University of Saskatchewan geoscientist Lee Barbour has been awarded a $2.6-million industrial research chair backed by the federal Natural Sciences and Engineering Research Council (NSERC) and Syncrude to provide critical insights into the performance of reclaimed mining areas.
“Partnerships such as this allow U of S research to have a significant impact in our signature areas of research relating to challenges in energy, mineral resources, environment, and water security,” said Karen Chad, U of S vice-president research. “Congratulations to Dr. Barbour on this achievement, and our thanks to Syncrude and NSERC for making it possible.”
Syncrude will provide half the funding for Barbour’s Chair in Hydrogeological Characterization of Oil Sands Mine Closure Landforms, investing more than $1.3-million over the five-year research project, with another $1.3-million provided by NSERC. In addition, Syncrude and the university will contribute more than $1 million through in-kind support.
“Syncrude’s commitment to responsible development includes continuous improvement in our environmental performance,” said Syncrude president and CEO Scott Sullivan. “This research will be a vital part of the information we need to reclaim landscapes that support a variety of healthy ecosystems.”
“Research is vitally important to an economically and socially sustainable oil sands industry. Successful reclamation of the land used for mining is a big part of that,” said NSERC President Suzanne Fortier.
Dr. Barbour’s research will allow companies to accurately predict the behaviour of contaminants in groundwater and landforms, and adopt effective ways of limiting their environmental footprint.
Barbour’s team will work with Syncrude’s environmental scientists, building on a successful and productive collaboration established over the past decade. The company will also provide on-site logistical support, as well as instrumentation, drilling, sample collection, transportation and data gathering.
“We will determine the magnitude, rate, pathway, and chemistry of groundwater in the reclaimed oil sands mine landforms,” explains Barbour. “Our goal is to provide the information needed by oil sands developers like Syncrude so they can create new landscapes that are sustainable and support natural processes.”
Barbour, a civil engineer with more than 30 years of research and industrial experience in geo-environmental engineering, has led multidisciplinary research into the performance of reclamation soil covers at oil sands mine sites for the past 12 years. Barbour’s chair will provide training opportunities for two postdoctoral fellows, two PhD candidates, six masters students, two undergraduate students, and two research staff.

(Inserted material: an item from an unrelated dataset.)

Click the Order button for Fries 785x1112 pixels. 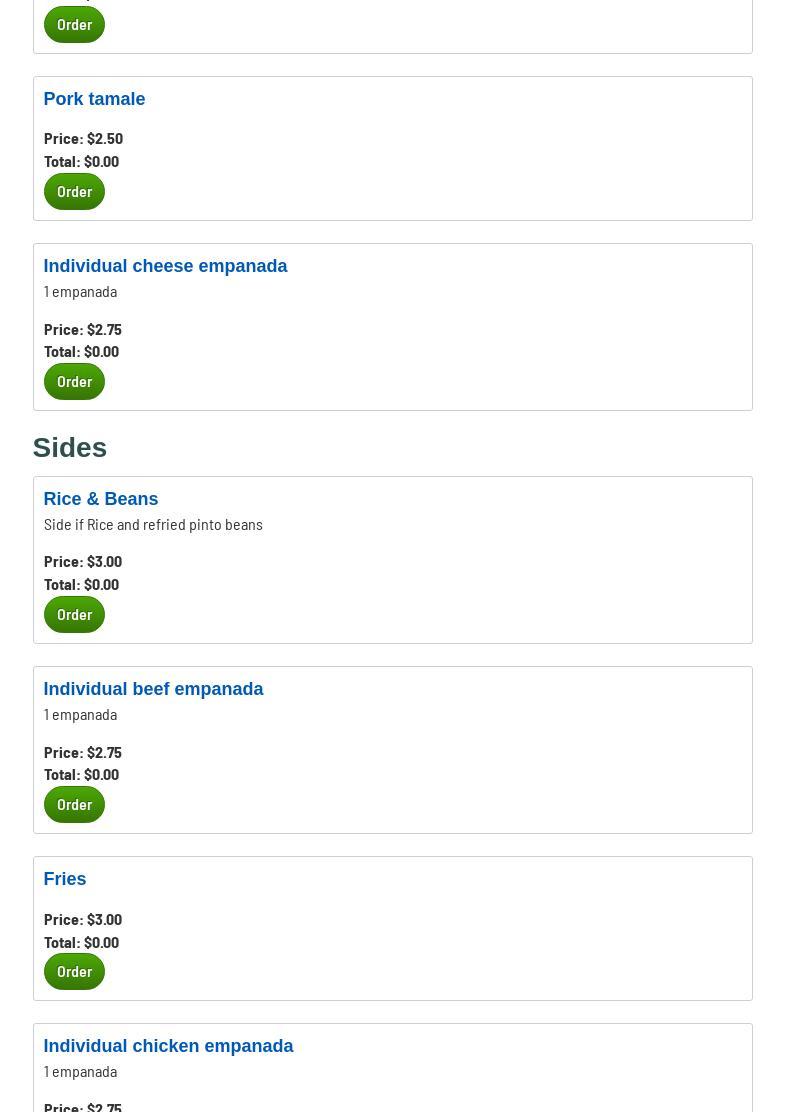tap(74, 971)
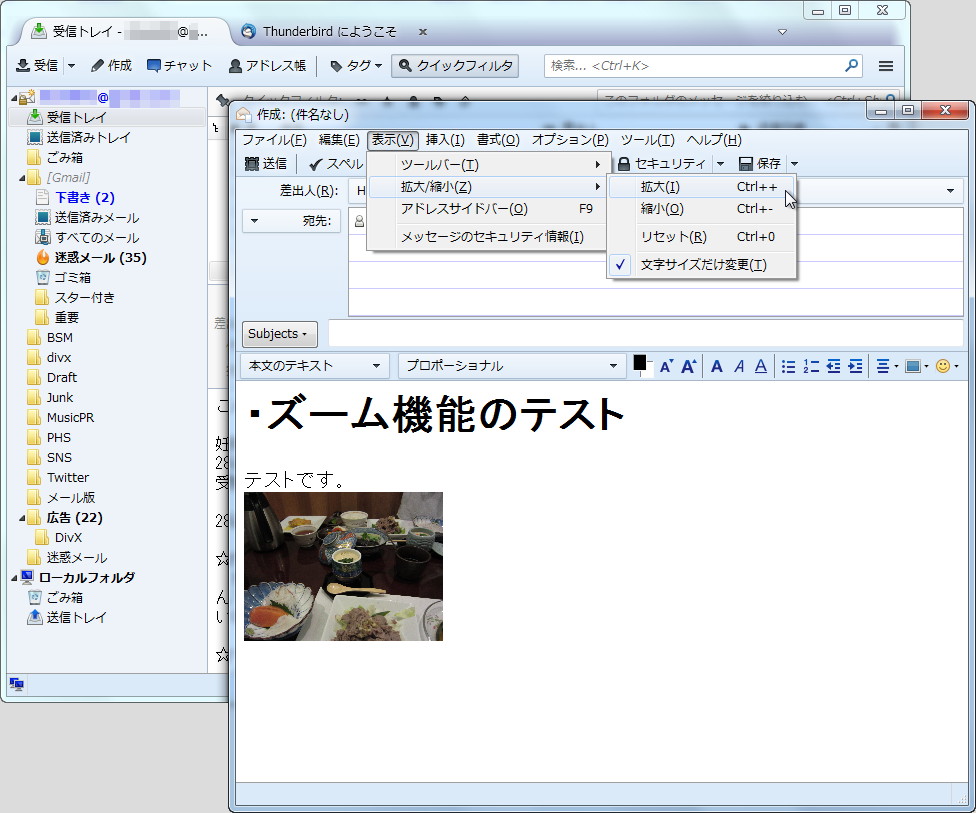Insert a bulleted list
Viewport: 976px width, 813px height.
[790, 366]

The research field site will be located on two watersheds that are part of Syncrude’s 3,400 hectares of permanently reclaimed land at Syncrude’s Mildred Lake facility, 35 kilometres north of Fort McMurray.
The project will also extend research into two new areas that are being reclaimed, including Syncrude’s 50-hectare watershed. This area features a 17-hectare fen pilot project, the oil sands industry’s first attempt at creating a wetland from the ground up, on land formerly mined and now in the process of being reclaimed.